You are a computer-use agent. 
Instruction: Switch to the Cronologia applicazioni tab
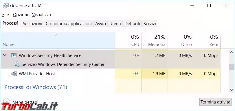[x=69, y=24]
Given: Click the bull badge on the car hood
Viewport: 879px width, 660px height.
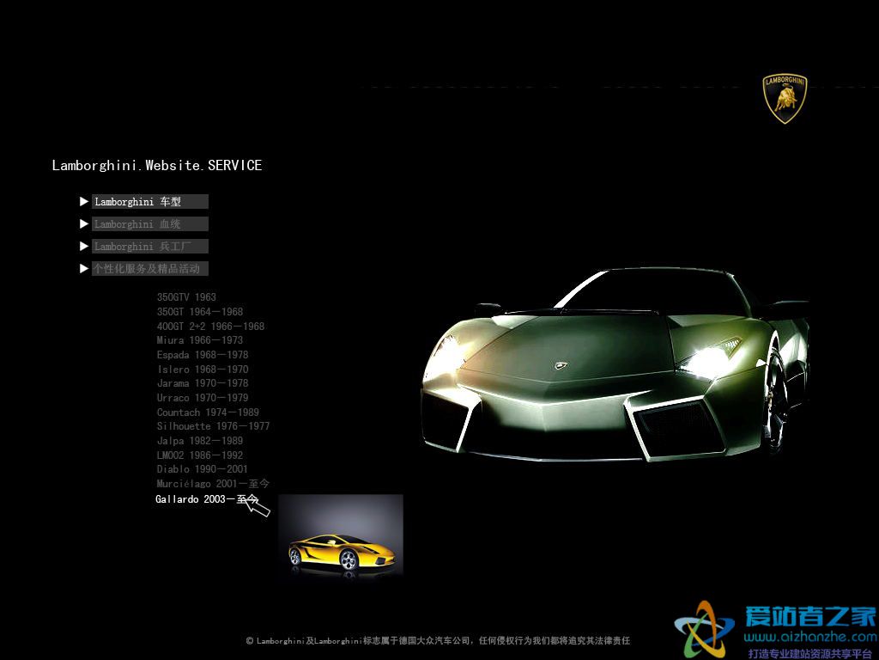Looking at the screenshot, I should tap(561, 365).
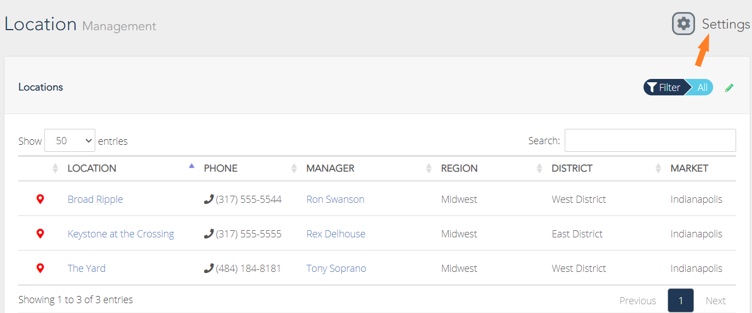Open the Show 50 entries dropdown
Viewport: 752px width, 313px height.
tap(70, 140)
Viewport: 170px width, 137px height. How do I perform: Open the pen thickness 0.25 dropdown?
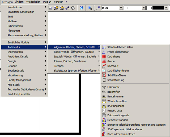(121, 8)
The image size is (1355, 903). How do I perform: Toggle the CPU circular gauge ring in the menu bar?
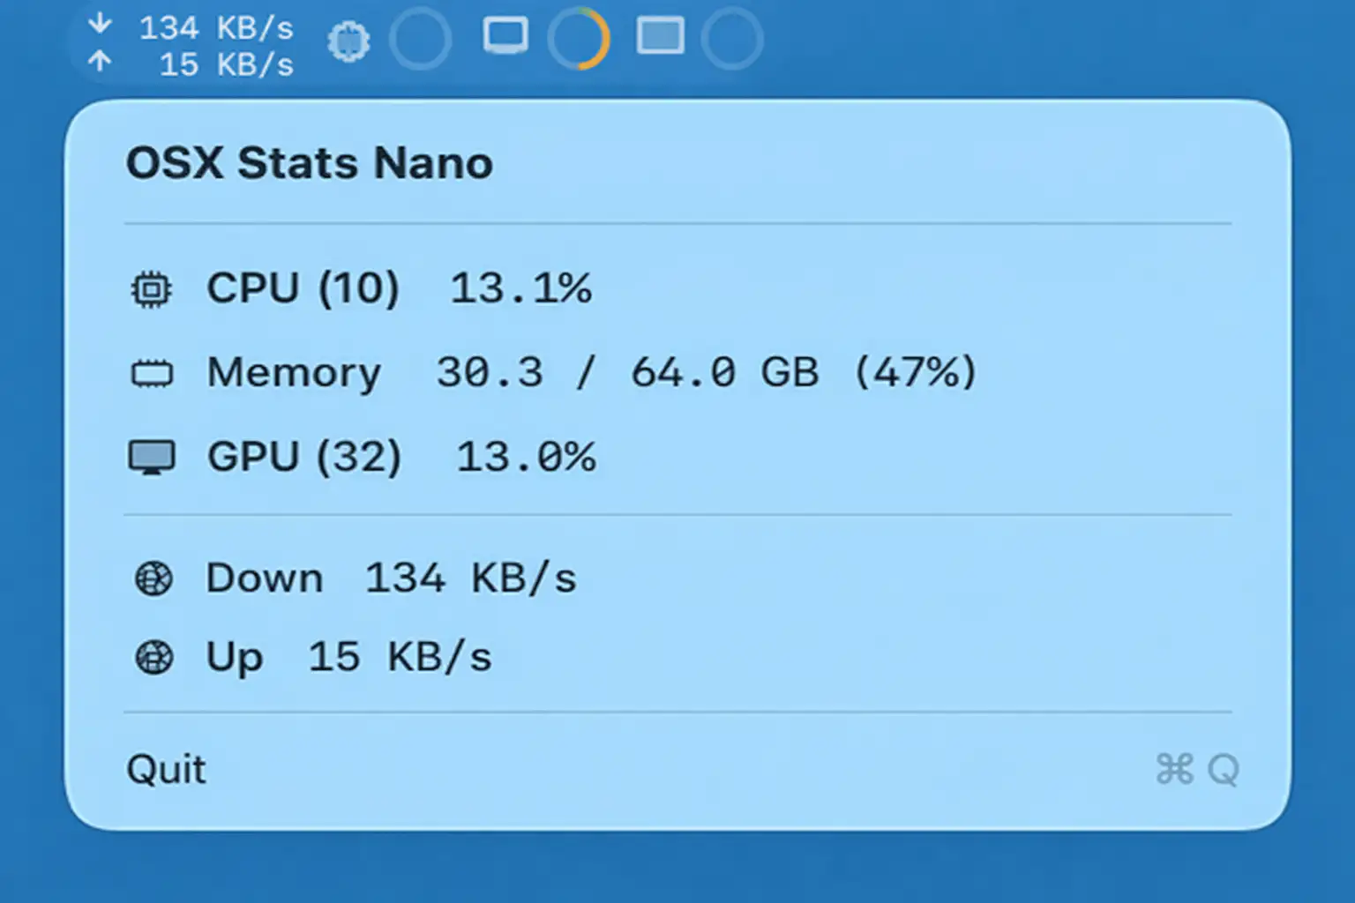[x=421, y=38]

────────

• WHAT NEEDS TO BE DONE: Repeat word for word the lines beginning at the one with "Given: Click the bull badge on the car hood" and ending at the final line of the records above, both included, and no others. Leave the pictures out.

• EXPECTED ANSWER:
Given: Click the bull badge on the car hood
Viewport: 879px width, 660px height.
Looking at the screenshot, I should tap(561, 365).
Open the Show 50 entries dropdown
Viewport: 752px width, 313px height.
tap(70, 140)
Viewport: 170px width, 137px height. How do I perform: Open the pen thickness 0.25 dropdown?
(121, 8)
The image size is (1355, 903). How do I perform: Toggle the CPU circular gauge ring in the menu bar?
[x=421, y=38]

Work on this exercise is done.